The district court found the class ascertainable and sufficiently numerous, as it consisted of 48 direct purchaser entities that were geographically dispersed such that joinder was impracticable. The district court cited the general rule that 40 or more class members generally satisfies numerosity. As for commonality, the district court concluded that common questions included whether defendants maintained a monopoly and whether the settlement agreement constituted an unfair restraint of trade. Typicality was met because the antitrust claims arose from the same alleged conduct.

The court concluded that one plaintiff (FWK) had not shown it was an adequate class representative because it was an investment vehicle created by one of the proposed class counsel, and neither class counsel nor his business partner had any experience in the drug industry. The close business relationship between FWK and class counsel and lack of supervision of the case by FWK also impacted the adequacy analysis. The district court, however, concluded that the other plaintiff (RDC) was adequate, noting that it was a “close call” because, although RDC was a regional drug wholesaler, RDC’s prior management had engaged in regulatory violations and potential criminal conduct (unrelated to the litigation). As RDC was under new management, and its conduct, in this case, had seemed conscientious, the district court concluded that RDC could serve as a class representative.

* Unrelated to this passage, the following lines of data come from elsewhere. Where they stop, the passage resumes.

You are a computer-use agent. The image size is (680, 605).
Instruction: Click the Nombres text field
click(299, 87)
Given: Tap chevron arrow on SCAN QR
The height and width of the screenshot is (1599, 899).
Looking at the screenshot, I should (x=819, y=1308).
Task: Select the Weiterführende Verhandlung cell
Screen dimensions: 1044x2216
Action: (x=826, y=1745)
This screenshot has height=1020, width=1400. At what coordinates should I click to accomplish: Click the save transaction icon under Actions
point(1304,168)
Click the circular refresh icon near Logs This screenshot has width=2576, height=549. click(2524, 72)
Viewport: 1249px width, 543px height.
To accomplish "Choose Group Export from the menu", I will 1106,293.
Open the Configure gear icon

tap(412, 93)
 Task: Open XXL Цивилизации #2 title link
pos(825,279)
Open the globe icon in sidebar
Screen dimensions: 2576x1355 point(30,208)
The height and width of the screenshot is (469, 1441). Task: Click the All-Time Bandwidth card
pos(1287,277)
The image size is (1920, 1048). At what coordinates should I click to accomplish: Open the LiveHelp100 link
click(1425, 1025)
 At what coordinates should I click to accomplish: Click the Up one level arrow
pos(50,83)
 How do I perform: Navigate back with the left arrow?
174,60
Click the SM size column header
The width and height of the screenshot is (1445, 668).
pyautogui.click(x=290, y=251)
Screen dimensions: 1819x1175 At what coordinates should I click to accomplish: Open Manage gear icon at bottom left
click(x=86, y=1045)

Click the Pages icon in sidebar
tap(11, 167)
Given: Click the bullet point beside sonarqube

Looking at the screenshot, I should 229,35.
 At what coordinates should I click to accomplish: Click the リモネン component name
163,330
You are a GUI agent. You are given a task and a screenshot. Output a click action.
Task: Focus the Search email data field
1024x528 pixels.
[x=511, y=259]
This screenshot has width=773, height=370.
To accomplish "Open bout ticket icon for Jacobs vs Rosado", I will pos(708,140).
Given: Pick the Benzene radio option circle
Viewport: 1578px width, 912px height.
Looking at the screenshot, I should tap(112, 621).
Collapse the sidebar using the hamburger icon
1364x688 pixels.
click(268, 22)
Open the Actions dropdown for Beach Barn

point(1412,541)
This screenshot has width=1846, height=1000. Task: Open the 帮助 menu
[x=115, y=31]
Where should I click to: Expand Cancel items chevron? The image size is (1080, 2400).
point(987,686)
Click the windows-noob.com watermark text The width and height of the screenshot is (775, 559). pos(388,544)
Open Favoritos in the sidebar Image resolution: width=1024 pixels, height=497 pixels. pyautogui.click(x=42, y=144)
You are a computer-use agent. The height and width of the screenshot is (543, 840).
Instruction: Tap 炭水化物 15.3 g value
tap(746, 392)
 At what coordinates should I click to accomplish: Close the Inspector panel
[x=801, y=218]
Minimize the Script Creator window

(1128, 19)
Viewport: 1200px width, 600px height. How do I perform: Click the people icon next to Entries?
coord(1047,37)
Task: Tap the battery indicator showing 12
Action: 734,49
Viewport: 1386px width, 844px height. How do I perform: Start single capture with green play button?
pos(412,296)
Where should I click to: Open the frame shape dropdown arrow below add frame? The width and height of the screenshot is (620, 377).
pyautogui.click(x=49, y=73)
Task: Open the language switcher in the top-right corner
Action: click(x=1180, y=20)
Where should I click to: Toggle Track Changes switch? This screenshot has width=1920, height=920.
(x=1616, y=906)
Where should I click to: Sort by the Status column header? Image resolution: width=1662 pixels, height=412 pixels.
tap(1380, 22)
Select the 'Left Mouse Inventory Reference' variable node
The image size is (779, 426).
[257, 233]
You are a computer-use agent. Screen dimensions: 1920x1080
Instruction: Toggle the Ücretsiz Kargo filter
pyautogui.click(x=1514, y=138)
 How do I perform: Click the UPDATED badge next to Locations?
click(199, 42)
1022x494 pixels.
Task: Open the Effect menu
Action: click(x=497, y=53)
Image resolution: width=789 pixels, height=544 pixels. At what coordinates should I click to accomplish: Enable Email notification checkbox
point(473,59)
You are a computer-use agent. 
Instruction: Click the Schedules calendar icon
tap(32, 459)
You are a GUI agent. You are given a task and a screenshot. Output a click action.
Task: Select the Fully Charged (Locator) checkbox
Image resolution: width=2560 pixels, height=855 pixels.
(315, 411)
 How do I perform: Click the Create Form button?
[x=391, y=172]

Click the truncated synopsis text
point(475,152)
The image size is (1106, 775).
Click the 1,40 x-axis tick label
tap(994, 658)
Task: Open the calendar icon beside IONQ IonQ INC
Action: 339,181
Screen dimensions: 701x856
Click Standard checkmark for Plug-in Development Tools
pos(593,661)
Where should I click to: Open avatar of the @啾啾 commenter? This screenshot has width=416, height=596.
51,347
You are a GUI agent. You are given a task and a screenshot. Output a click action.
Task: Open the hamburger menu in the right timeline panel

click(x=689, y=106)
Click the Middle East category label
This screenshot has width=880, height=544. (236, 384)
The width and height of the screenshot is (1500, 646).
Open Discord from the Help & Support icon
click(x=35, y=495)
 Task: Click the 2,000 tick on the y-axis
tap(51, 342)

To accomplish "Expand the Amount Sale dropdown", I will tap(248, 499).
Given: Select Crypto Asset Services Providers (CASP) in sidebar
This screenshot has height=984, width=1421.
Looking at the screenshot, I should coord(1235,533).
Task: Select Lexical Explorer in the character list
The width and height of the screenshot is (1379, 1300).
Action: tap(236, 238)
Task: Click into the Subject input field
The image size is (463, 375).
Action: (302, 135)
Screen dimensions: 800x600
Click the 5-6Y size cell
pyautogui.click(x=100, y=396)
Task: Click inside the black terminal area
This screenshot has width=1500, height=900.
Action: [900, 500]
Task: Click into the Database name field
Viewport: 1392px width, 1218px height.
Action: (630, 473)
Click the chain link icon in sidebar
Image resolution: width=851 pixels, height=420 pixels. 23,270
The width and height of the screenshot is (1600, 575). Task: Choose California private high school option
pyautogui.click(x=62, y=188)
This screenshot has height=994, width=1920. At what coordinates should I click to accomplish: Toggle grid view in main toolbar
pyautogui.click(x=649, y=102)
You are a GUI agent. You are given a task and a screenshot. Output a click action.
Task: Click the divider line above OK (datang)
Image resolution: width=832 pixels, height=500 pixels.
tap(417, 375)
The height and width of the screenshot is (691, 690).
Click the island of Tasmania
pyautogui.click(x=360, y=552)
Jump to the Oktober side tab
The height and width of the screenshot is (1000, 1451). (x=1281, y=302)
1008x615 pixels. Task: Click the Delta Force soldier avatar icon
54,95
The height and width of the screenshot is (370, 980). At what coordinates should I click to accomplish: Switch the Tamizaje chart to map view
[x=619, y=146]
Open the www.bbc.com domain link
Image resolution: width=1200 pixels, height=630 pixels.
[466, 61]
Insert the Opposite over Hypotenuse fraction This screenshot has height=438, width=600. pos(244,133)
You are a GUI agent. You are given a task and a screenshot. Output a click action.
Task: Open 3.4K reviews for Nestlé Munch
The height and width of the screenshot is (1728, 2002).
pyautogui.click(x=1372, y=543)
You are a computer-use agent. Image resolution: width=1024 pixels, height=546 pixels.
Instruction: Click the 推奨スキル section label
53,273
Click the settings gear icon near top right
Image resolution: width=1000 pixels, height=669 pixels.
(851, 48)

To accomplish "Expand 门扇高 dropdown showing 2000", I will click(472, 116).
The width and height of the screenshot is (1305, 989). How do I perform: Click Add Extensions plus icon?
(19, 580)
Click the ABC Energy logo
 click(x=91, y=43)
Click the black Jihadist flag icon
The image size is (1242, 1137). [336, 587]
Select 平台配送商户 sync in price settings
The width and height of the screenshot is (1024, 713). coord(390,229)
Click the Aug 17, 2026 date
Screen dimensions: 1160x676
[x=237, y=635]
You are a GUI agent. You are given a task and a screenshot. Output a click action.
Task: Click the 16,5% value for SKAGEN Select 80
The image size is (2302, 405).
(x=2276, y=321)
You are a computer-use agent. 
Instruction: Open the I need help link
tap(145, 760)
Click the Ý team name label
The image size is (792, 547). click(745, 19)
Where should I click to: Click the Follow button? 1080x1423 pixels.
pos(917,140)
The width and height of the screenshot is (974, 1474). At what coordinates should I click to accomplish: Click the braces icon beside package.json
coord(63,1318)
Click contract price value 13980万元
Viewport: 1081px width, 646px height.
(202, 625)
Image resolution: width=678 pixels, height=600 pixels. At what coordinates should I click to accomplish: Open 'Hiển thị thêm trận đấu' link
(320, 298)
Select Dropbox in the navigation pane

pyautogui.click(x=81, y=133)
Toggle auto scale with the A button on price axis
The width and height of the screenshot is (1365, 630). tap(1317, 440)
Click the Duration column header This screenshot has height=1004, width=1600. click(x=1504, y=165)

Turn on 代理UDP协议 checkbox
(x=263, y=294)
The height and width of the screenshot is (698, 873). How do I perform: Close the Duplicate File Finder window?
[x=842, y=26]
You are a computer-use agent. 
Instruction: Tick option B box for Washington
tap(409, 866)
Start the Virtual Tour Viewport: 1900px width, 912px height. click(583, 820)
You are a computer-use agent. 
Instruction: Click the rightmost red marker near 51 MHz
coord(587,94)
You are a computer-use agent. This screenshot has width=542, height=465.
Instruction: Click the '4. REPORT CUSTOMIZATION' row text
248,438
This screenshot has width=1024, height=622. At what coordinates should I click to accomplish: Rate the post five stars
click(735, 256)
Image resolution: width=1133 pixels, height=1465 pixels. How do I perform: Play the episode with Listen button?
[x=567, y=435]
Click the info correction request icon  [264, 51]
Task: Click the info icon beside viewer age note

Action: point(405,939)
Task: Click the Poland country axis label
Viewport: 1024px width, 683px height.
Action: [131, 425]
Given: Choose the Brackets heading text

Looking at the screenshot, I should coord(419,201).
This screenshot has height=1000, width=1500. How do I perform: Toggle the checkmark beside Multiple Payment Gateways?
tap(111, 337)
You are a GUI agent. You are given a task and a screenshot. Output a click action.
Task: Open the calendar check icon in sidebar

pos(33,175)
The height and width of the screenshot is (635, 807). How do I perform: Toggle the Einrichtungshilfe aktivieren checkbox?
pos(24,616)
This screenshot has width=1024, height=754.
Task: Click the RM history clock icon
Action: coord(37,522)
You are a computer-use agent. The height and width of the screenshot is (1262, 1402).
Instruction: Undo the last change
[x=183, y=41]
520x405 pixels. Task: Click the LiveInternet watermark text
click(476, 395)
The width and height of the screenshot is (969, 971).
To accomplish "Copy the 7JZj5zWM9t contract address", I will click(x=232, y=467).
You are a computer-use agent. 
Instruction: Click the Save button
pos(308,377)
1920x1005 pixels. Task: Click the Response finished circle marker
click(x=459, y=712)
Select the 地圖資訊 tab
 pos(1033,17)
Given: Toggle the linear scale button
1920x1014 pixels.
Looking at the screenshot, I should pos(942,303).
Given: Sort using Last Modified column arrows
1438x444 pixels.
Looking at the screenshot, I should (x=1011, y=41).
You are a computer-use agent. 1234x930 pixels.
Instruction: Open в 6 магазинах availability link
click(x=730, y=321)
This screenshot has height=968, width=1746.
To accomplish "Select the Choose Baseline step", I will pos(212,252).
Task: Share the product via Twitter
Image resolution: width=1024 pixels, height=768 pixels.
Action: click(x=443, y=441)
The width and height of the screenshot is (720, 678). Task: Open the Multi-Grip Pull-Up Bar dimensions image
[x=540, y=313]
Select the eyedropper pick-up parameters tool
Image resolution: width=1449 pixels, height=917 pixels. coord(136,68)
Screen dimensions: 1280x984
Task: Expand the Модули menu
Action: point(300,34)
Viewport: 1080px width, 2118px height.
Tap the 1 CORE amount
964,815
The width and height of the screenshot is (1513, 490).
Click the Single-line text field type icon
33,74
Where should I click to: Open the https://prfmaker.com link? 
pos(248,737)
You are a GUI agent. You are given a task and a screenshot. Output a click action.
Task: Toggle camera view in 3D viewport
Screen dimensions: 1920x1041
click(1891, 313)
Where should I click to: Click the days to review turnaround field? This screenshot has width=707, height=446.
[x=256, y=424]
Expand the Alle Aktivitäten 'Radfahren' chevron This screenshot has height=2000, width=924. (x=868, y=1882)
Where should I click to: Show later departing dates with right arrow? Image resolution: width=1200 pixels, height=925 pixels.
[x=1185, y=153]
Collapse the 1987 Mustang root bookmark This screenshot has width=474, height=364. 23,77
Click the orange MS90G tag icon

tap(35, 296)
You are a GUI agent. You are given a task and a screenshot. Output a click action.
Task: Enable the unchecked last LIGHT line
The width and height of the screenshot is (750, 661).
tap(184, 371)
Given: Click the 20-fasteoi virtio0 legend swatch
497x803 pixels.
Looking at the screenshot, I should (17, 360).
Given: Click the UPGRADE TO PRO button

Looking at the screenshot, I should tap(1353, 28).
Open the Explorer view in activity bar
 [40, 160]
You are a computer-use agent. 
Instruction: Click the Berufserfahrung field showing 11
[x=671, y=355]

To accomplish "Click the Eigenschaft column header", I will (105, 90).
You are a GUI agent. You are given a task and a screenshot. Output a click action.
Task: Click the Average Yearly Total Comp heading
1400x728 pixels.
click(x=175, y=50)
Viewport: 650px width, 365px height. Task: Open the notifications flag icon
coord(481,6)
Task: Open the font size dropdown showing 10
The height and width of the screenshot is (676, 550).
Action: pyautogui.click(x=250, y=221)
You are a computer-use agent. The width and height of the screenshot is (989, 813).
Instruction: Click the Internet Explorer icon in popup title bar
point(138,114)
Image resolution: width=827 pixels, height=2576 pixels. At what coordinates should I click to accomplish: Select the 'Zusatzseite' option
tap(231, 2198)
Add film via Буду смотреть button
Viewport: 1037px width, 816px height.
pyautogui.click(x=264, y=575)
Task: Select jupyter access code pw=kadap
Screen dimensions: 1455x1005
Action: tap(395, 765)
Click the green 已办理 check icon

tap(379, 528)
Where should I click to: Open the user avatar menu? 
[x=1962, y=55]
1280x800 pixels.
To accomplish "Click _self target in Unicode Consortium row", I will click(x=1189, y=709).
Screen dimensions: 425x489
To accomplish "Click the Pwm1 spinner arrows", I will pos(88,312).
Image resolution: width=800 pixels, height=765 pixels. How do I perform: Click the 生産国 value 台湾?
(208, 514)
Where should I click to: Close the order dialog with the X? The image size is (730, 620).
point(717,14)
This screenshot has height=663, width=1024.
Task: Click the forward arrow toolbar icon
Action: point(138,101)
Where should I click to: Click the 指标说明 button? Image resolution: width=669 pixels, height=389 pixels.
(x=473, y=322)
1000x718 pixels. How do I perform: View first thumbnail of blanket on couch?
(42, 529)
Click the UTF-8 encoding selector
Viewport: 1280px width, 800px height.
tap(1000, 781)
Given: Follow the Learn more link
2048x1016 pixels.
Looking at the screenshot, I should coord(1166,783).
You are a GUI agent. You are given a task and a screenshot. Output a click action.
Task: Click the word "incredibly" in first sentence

Finally, as to predominance and superiority, the district court found that there were significant common issues of fact and law bearing on liability and damages, and that most of the evidence at trial would concern whether defendants engaged in anticompetitive conduct and its impact on the marketplace. Although there was contradictory expert damages testimony, the district court certified a class because it concluded that all it needed to do at the class certification phase is determine that plaintiff’s expert’s methodology was consistent with defendants’ alleged unlawful conduct in delaying the launch of a generic drug during a specific period of time.